When dhs can't speak to their parents

Anonymous
Does he gaslight you, Op?
Anonymous
Your “joint” decision is you bullying him into what you want. If he was being honest, he’d want to go and take the kids.
Anonymous
Anonymous wrote:Your “joint” decision is you bullying him into what you want. If he was being honest, he’d want to go and take the kids.

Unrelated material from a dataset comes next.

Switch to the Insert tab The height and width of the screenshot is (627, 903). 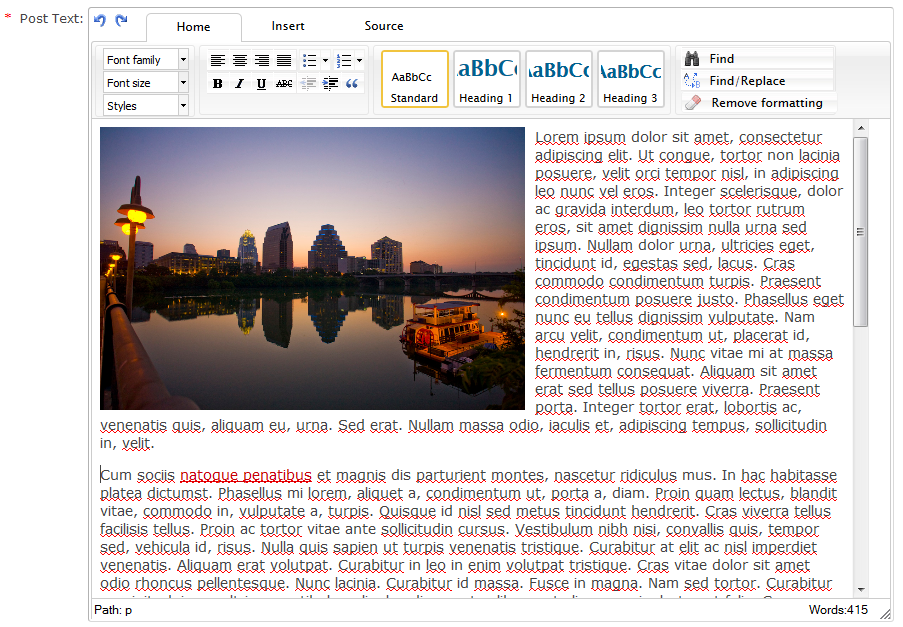pos(288,26)
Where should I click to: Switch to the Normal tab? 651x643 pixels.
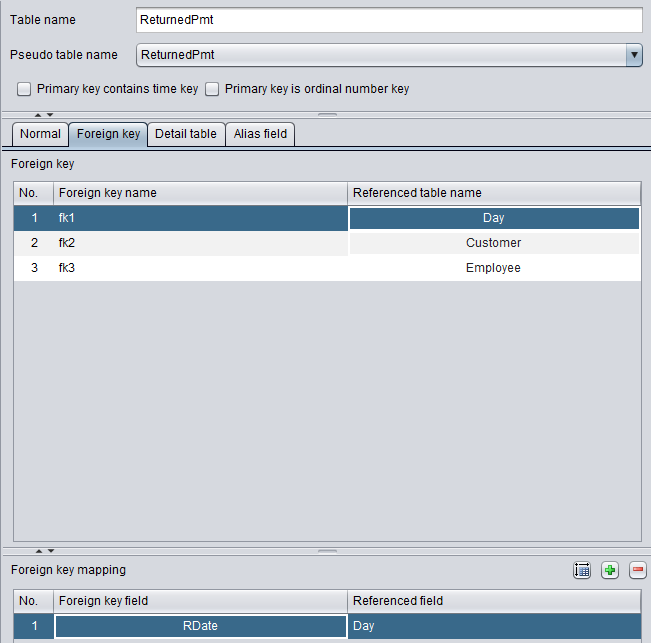[40, 134]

Op here. I’ve wondered this. He doesn’t want to go. He wants to not disappoint his parents. We probably would have gone before kids
Anonymous
I was just going to say therapy will help. It’s rooted in people-pleasing. It sounds like he doesn’t want to disappoint them, so he’s trying to put off disappointing them as long as possible, even trying to buy himself time to desperately find a way to make everyone happy. He needs to learn that this is not healthy for him. It also is dragging out the worst parts of the situation. It is okay to say no. It is better for everyone to just say no. He is going to feel better, you are going to feel better, even his parents will do better when they learn the new normal. He can do. He’s worth it, he just has to learn that he can prioritize what he wants too.
Anonymous
You send an email to all of them, or a text, and say:

"I am stepping out of this dynamic completely. In my view, if you don't get a prompt and clear 'yes' or 'no' from Bob, or an 'I need to talk with Jill but will get back to you by Sunday morning,' that the answer is no and he's just too afraid and rude to tell you directly."
Anonymous
Anonymous wrote:You send an email to all of them, or a text, and say:

"I am stepping out of this dynamic completely. In my view, if you don't get a prompt and clear 'yes' or 'no' from Bob, or an 'I need to talk with Jill but will get back to you by Sunday morning,' that the answer is no and he's just too afraid and rude to tell you directly."

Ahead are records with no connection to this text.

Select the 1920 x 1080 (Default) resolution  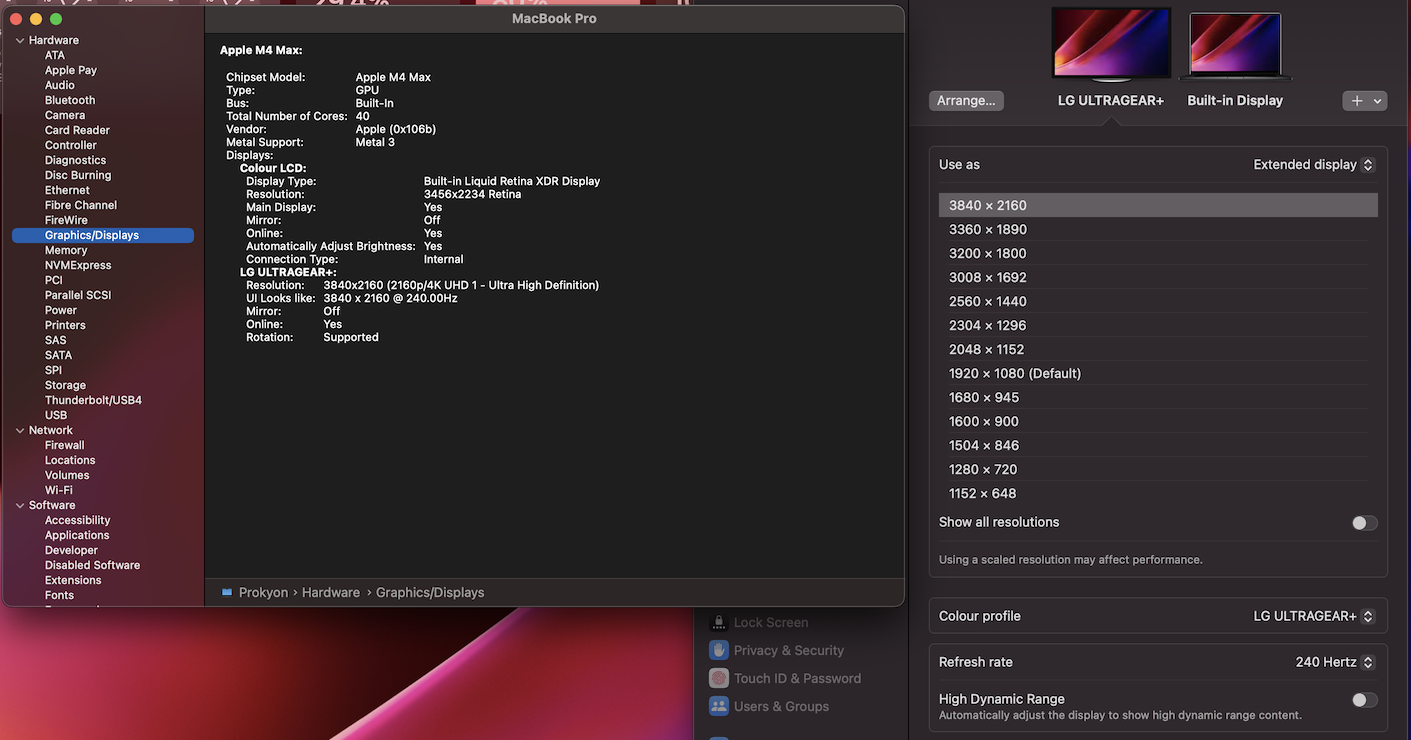pos(1014,372)
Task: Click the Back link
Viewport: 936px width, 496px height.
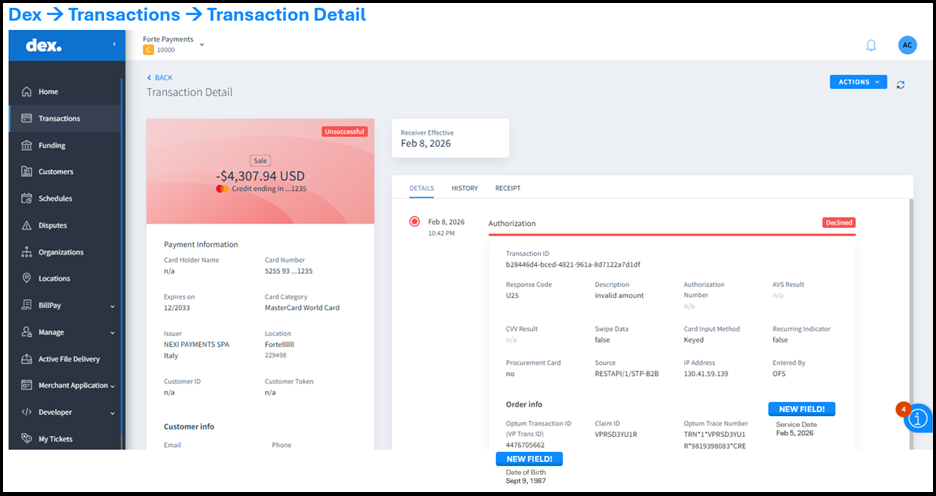Action: tap(160, 77)
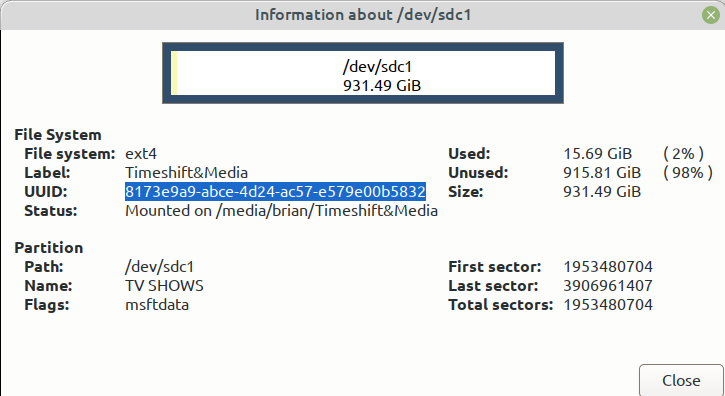The width and height of the screenshot is (725, 396).
Task: Click the /dev/sdc1 partition usage bar
Action: [x=363, y=73]
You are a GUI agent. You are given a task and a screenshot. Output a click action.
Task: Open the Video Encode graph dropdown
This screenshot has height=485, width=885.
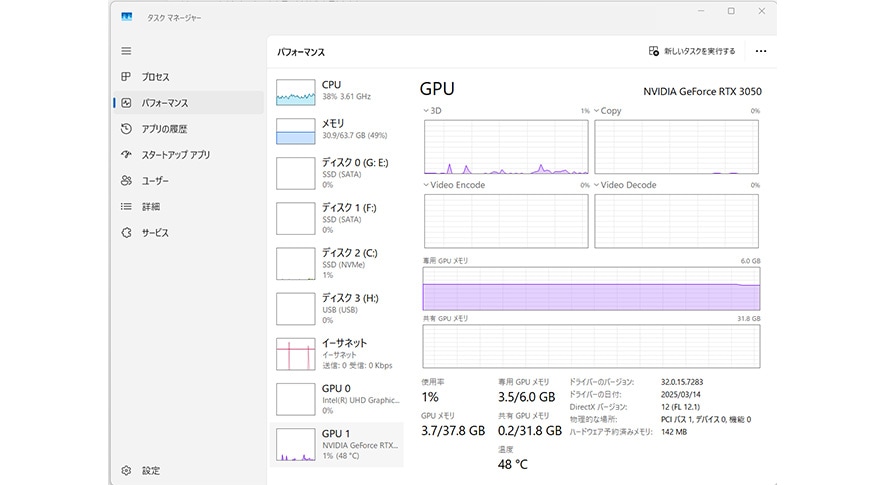pos(426,185)
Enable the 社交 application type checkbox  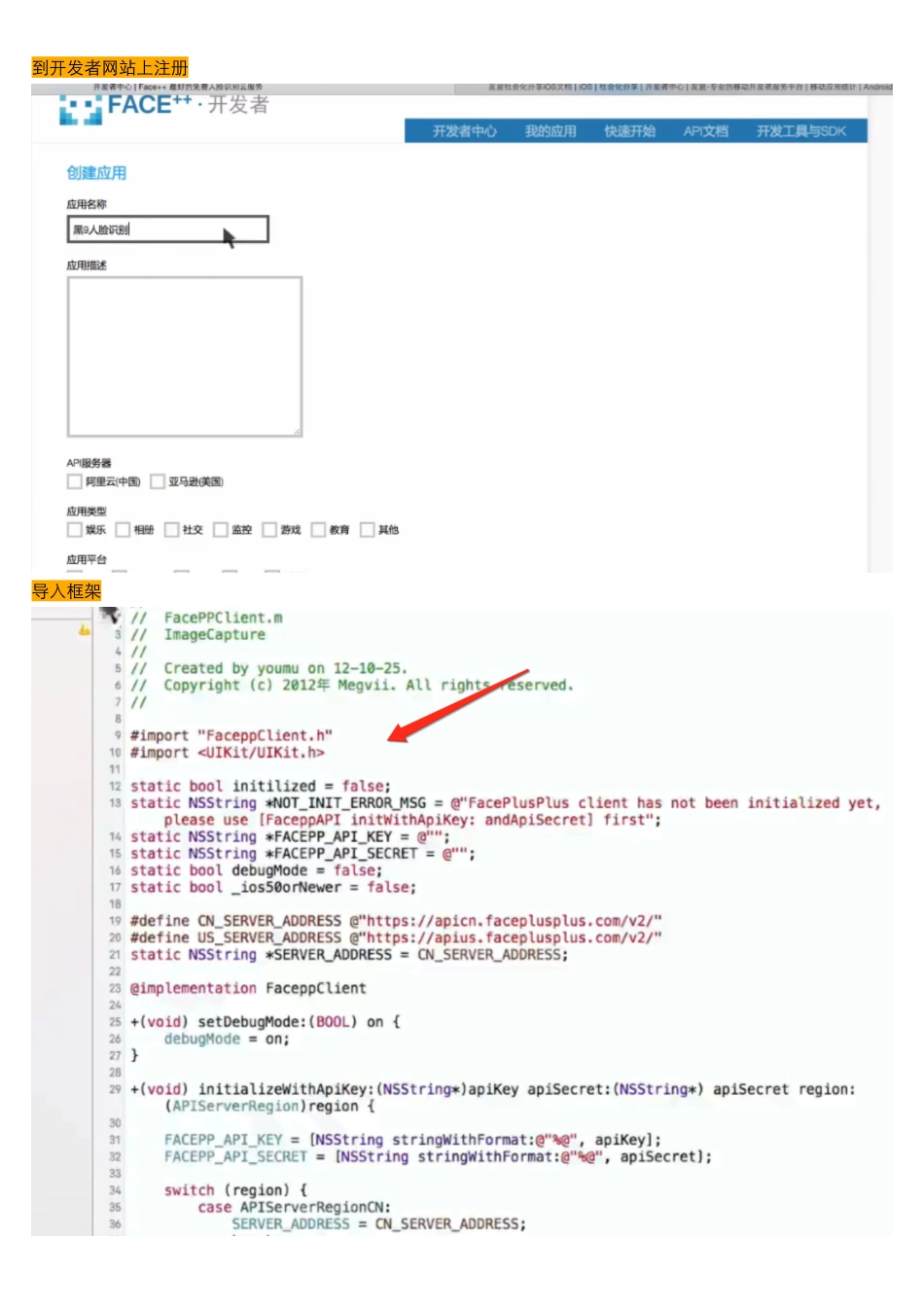click(x=172, y=530)
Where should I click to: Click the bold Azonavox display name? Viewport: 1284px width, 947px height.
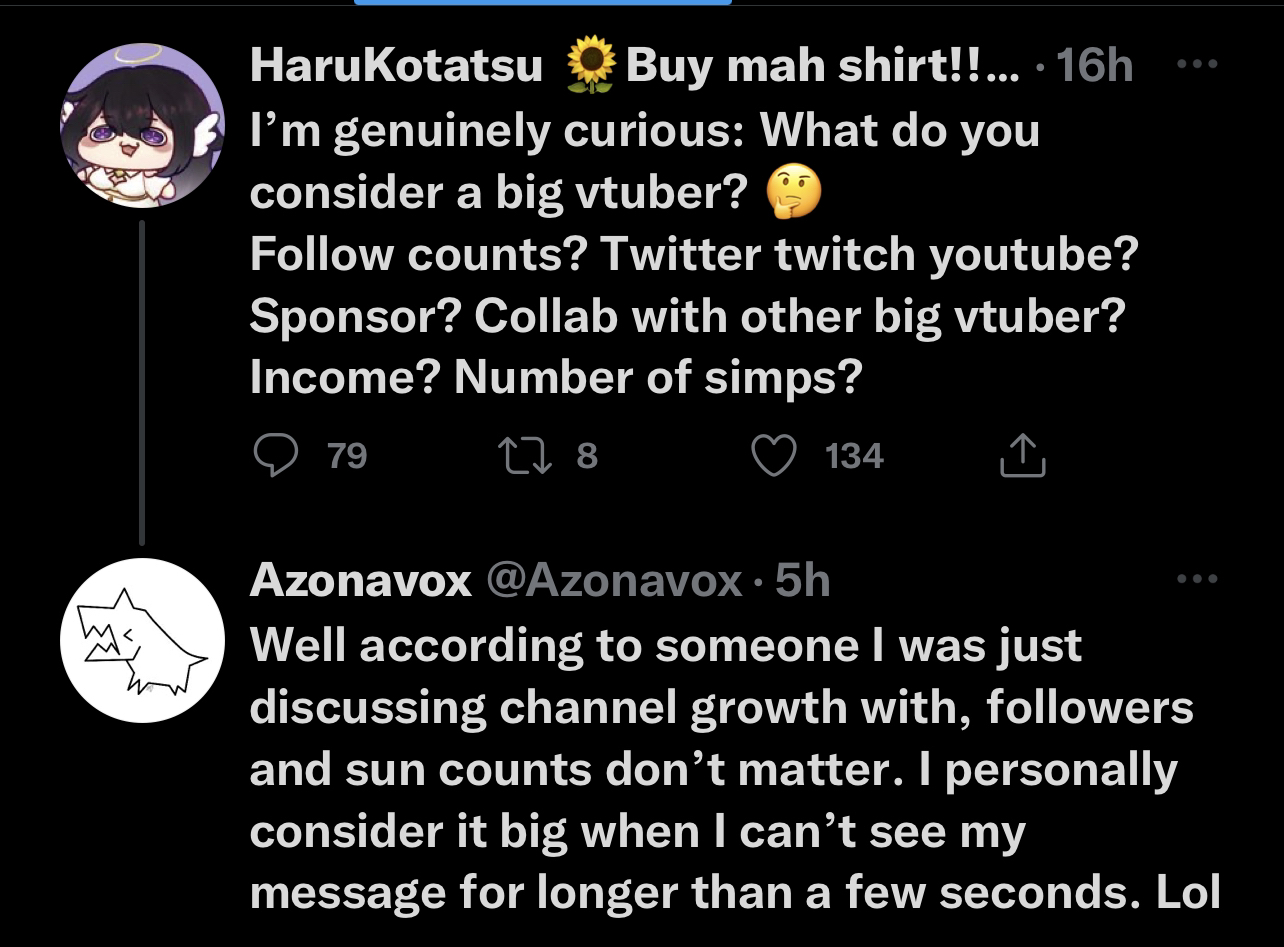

This is what I'd suggest too. I'd be so sick of his wishy washiness by now I'd go the nuclear option.

He needs to take responsibility for his decision and not hide behind you.
Anonymous
Anonymous wrote:I was just going to say therapy will help. It’s rooted in people-pleasing. It sounds like he doesn’t want to disappoint them, so he’s trying to put off disappointing them as long as possible, even trying to buy himself time to desperately find a way to make everyone happy. He needs to learn that this is not healthy for him. It also is dragging out the worst parts of the situation. It is okay to say no. It is better for everyone to just say no. He is going to feel better, you are going to feel better, even his parents will do better when they learn the new normal. He can do. He’s worth it, he just has to learn that he can prioritize what he wants too.


OP here. Thanks for this reply. I actually think you hit the nail on the head. He's a huge people pleaser, especially when it comes to family.

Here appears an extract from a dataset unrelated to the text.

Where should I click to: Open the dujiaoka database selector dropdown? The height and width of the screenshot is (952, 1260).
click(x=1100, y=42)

He's not at all this way at work and is usually abrupt with his employees, so I'm not sure how he got in this dynamic with his parents.
Anonymous
Anonymous wrote:I'm looking for some advice here. DH and I come to a joint decision, but then he can't relay that information to his parents. I think he thinks his parents might be upset and he hates doing things they don't like. He also has trouble relaying good information like our trip logistics or holiday plans. For a while I did this all for him, but then being the bad guy in my inlaw's eyes got old quick. I refuse to relay information now. I try to understand why he can't talk to his parents and I can't figure it out. His parents are nice and are normal people. They're not demanding or bossy. They understand when we can't make events.

In his day to day life DH is a senior manager who has no trouble discussing things.

Here is the exact situation: We were invited to a 2nd cousin's destination wedding. I have 2 kids under 2. DH and I both agree that it's too much. We don't want to ask my parents to watch the kids (we'd have to fly my parents in) and my inlaws really want my kids to attend wedding (which is problematic since they go to sleep at 7pm). It's also expensive and we aren't close to this cousin. Instead of telling his parents that we just couldn't make it, he tells his parents he isn't sure. He asks a few questions about the kids at the wedding and then MIL goes to the bride and makes sure kids are invited. Then his parents call him back a week later and he says he'll have to check his work schedule, he isn't sure.

My inlaws have even asked me why dh can't talk to them. Is there some solution here or something I can do? I feel like I have a lifetime ahead of me of this.


Reread your post. You're the bad guy for saying no. MiL talks to a bride assuring kids can come which puts you on the spot. I can see where your DH is coming from. He's experienced MIL's manipulation long enough and he's checked out. Support him.